[[ LISTED ENTRIES open ]]

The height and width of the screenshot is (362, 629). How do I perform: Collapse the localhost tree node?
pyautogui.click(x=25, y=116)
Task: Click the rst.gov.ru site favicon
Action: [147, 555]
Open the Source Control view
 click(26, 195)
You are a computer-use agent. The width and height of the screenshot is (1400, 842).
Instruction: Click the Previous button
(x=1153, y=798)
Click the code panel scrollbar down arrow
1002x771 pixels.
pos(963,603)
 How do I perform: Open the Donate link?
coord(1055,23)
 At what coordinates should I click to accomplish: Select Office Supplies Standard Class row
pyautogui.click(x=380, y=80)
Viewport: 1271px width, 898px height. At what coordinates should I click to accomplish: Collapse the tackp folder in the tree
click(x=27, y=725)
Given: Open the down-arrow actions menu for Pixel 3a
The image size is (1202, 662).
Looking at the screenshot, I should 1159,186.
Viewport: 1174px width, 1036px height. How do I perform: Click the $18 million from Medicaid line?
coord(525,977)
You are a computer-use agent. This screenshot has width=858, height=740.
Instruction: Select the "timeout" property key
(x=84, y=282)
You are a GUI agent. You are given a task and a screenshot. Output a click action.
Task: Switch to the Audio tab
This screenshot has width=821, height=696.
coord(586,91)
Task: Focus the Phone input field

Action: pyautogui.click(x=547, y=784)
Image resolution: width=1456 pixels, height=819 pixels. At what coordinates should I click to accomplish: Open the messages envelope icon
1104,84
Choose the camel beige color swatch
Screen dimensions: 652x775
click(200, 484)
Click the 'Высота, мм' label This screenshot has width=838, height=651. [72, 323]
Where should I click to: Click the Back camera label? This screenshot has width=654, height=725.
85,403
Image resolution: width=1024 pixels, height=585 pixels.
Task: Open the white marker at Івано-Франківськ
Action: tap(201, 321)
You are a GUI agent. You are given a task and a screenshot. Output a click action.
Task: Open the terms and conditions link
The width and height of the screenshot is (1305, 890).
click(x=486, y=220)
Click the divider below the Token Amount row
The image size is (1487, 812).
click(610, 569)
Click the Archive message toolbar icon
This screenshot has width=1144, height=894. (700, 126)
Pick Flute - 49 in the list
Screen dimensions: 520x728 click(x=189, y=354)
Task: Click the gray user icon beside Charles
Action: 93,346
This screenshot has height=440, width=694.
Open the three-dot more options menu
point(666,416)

[[ LISTED ENTRIES closed ]]

Copy out each line of the entries that holds "agent".

You are a computer-use agent. The width and height of the screenshot is (1400, 842).
You are a computer-use agent. This screenshot has width=858, height=740.
You are a GUI agent. You are given a task and a screenshot. Output a click action.
You are a GUI agent. You are given a task and a screenshot. Output a click action.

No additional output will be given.